On Sunday 26 August the UK Government confirmed its intention, when Parliamentary time permits, to introduce radical proposals to reform insolvency law. The moves, announced in “Insolvency and Corporate Governance – Government Response”, proposes the introduction of a new moratorium to give viable, but financially distressed companies breathing space to address their problems. Echoing America’s “debtor in possession” Chapter 11 regime, a company’s management will remain in office and, perhaps most significantly, secured lenders will be prevented from enforcing their rights for the duration of the moratorium. By filing papers with the courts with the support of a supervising Monitor (a licensed insolvency practitioner, though in time, other professionals may be authorized to act as Monitors), a distressed corporate can prevent all enforcement action, initially for 28 days, extendable once without consent for a further 28 days and thereafter for a further period, but at that stage, only with the consent of 50 percent of secured creditors and 50 percent of unsecured creditors – or the permission of the court. Various safeguards will prevent abuse: throughout the period of the moratorium, the company must continue to meet its obligations as they fall due, and any sanctions against directors deemed to have behaved dishonestly or recklessly must be addressed.

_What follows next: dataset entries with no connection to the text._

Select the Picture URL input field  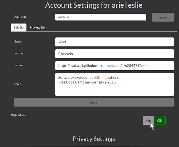114,66
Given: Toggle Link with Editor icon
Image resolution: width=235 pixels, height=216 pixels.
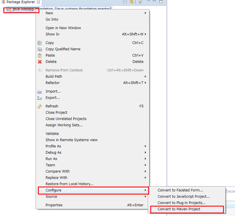Looking at the screenshot, I should click(x=132, y=2).
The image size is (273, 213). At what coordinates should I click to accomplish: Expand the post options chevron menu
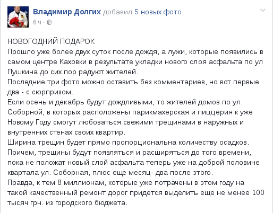tap(263, 10)
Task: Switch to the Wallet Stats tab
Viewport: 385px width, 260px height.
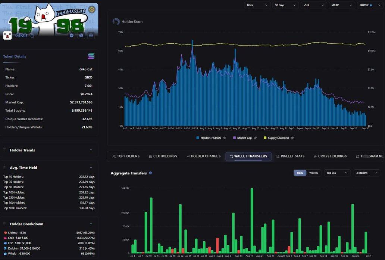Action: [x=290, y=156]
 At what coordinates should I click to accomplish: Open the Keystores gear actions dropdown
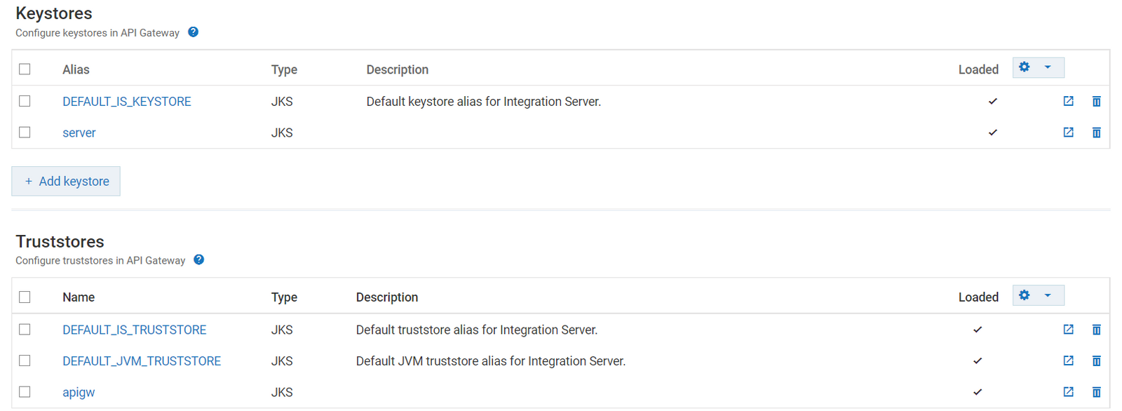(1038, 68)
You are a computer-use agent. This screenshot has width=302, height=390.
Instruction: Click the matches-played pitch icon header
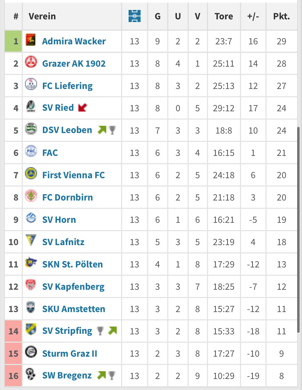[134, 16]

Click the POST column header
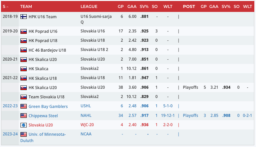click(x=189, y=6)
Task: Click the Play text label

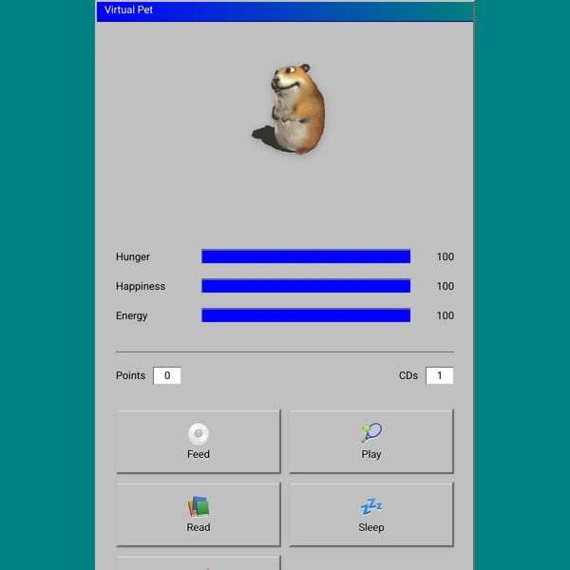Action: 371,454
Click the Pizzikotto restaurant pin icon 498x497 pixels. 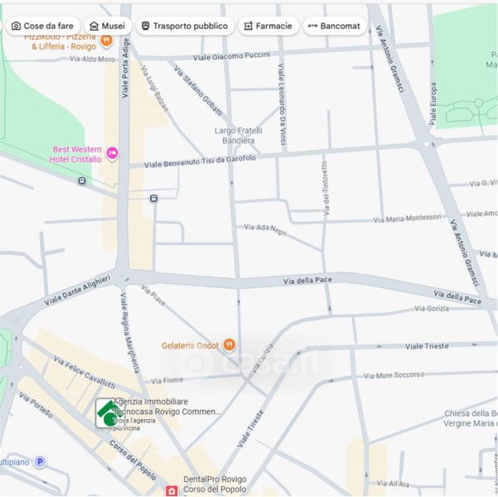106,40
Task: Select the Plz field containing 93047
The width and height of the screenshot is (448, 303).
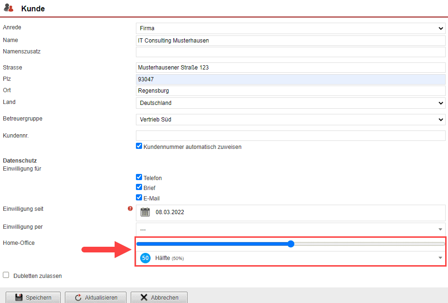Action: [x=290, y=79]
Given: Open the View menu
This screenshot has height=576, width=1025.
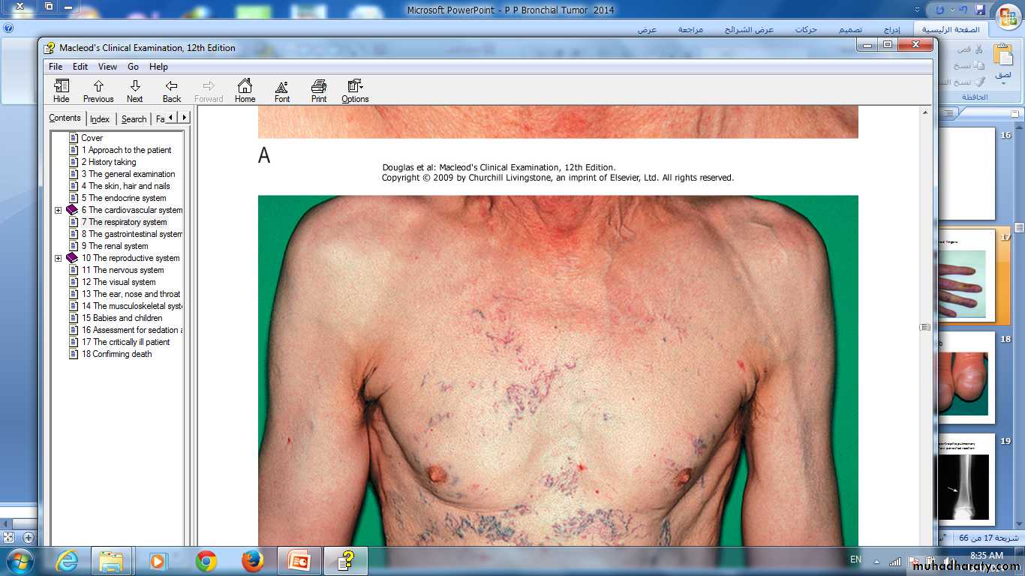Looking at the screenshot, I should click(x=107, y=67).
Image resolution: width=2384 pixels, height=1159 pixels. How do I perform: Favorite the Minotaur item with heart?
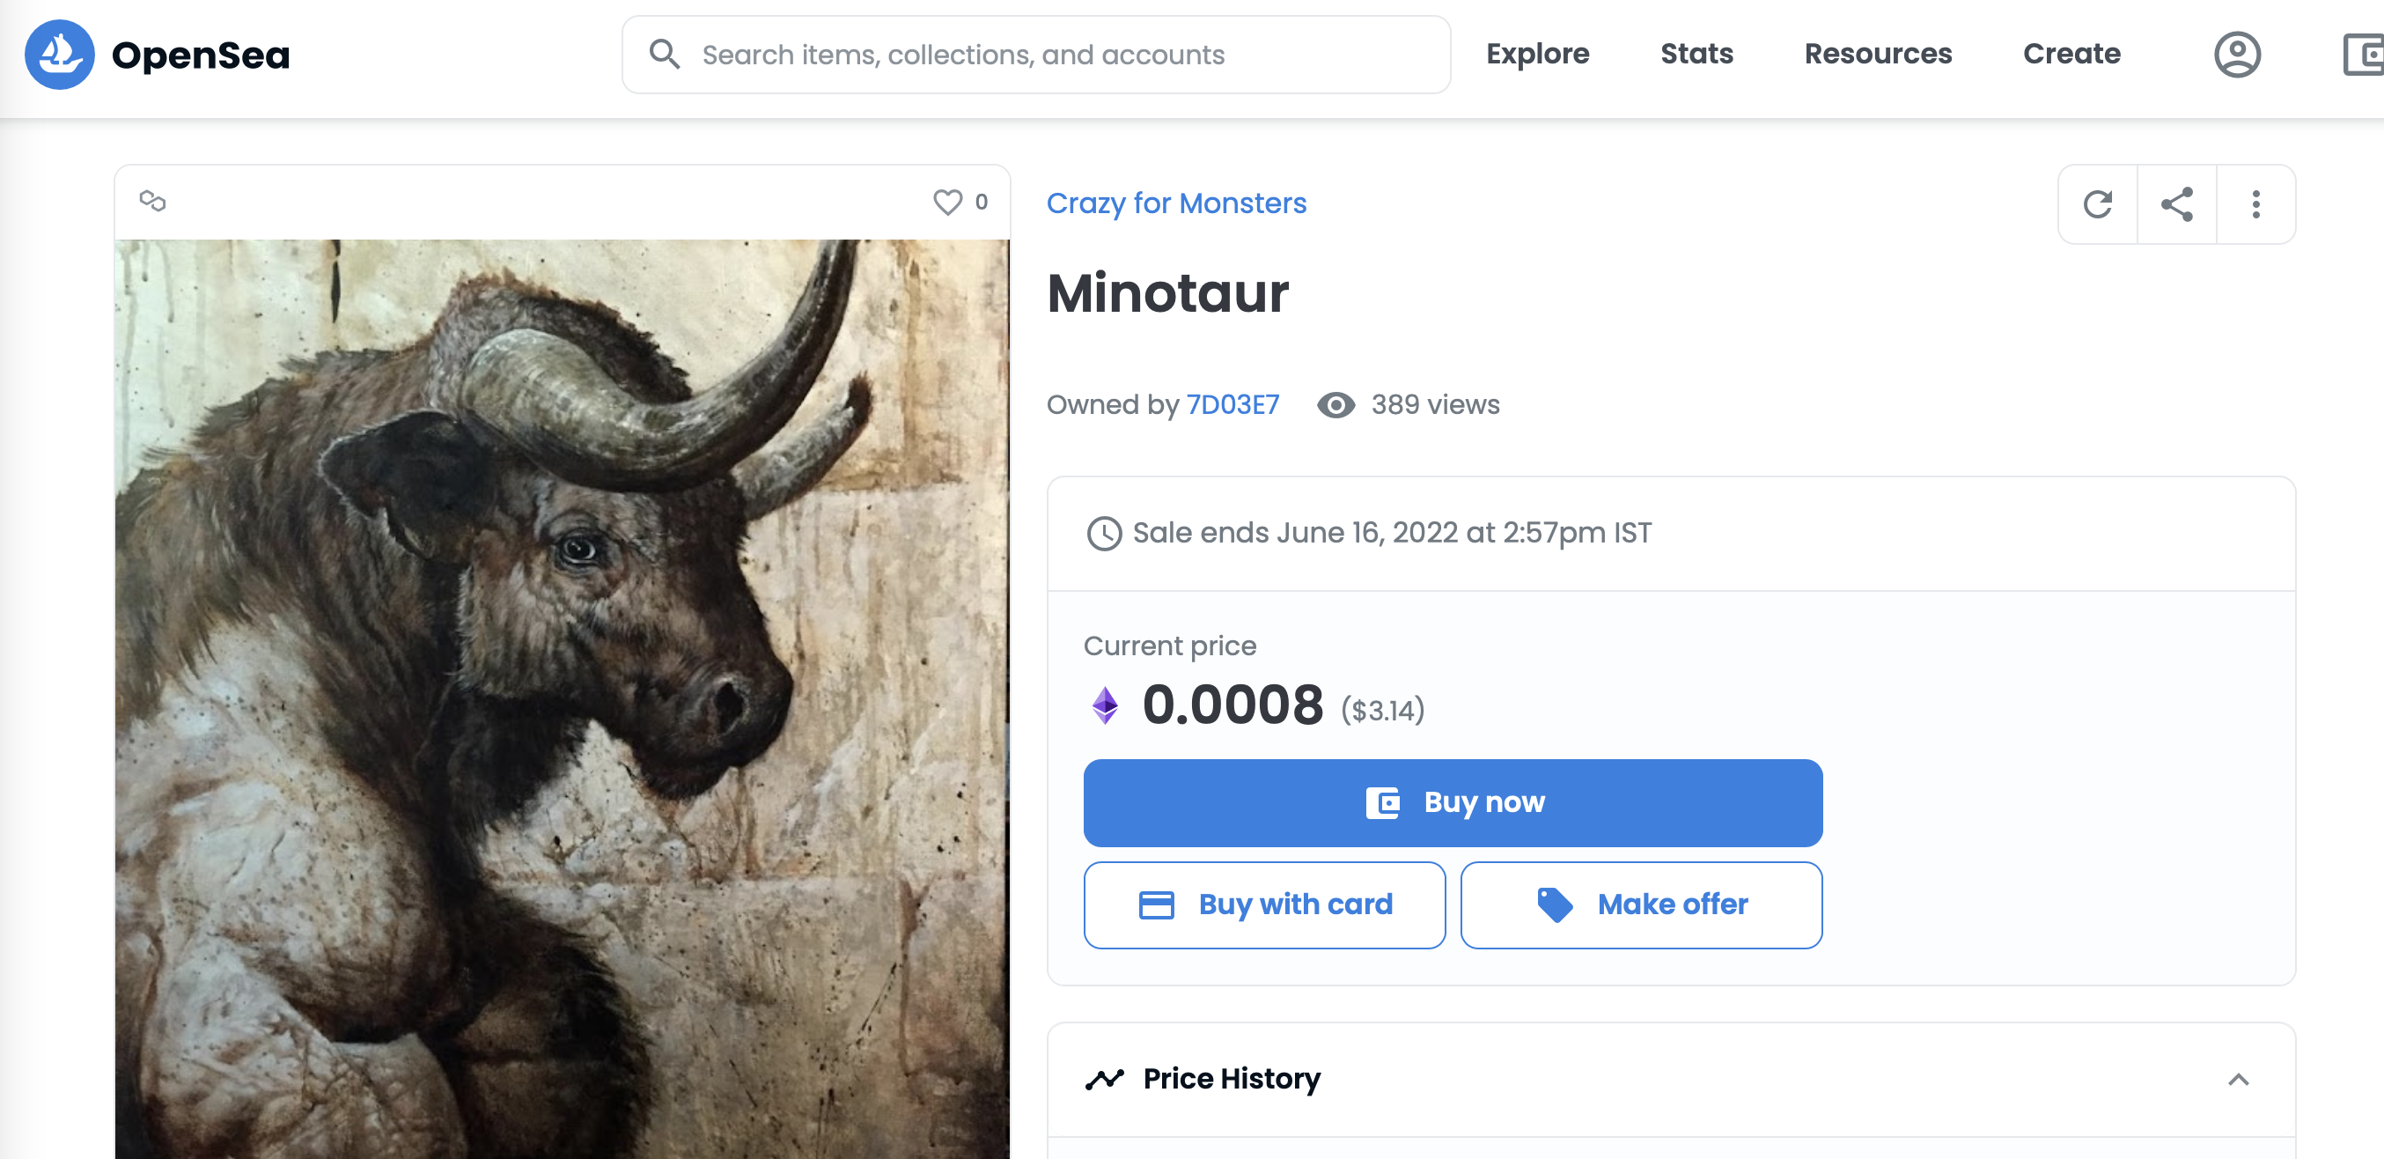(947, 202)
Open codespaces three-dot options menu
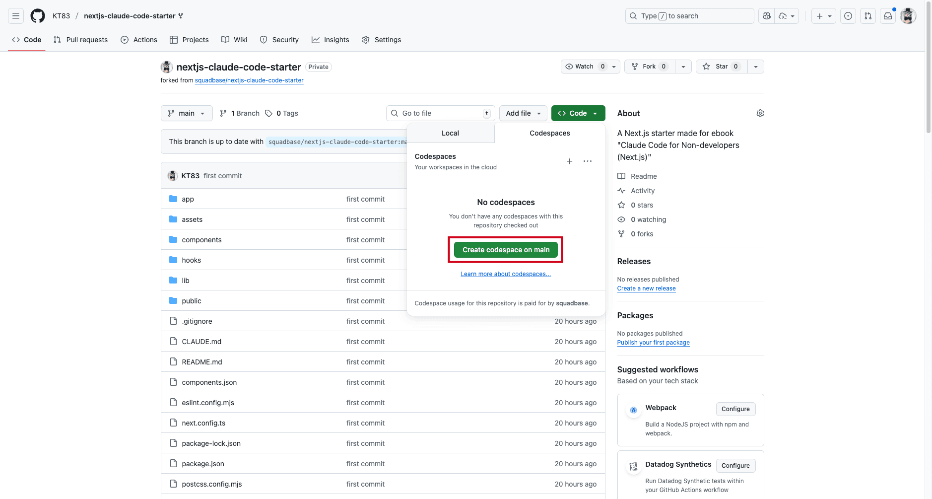Image resolution: width=932 pixels, height=499 pixels. 588,161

The biggest change is likely to be felt by secured creditors, who can currently take enforcement action without the involvement of the court and can dictate the identity of any appointed administrator. Not only will they be prevented from enforcing their security but also, in many cases, the costs incurred during the moratorium will be borne by assets that would otherwise fall within their security net. The proposed upside for all creditors, however, is that early intervention is likely to promote business rescue, leaving the secured creditor’s borrower in a better financial state than would be the case without a moratorium. The devil will, as ever, be in the detail, but one notable point is that the UK Government has decided not to introduce super-priority rescue finance along the lines seen in the US, meaning that secured creditors will not be left out in the cold. Their continued support and possibly the provision of further facilities to trade out of current difficulties is likely to be the key to success. Business rescue will move more towards carrot-style negotiations between management and creditors and away from the threatened stick of creditors enforcing their rights.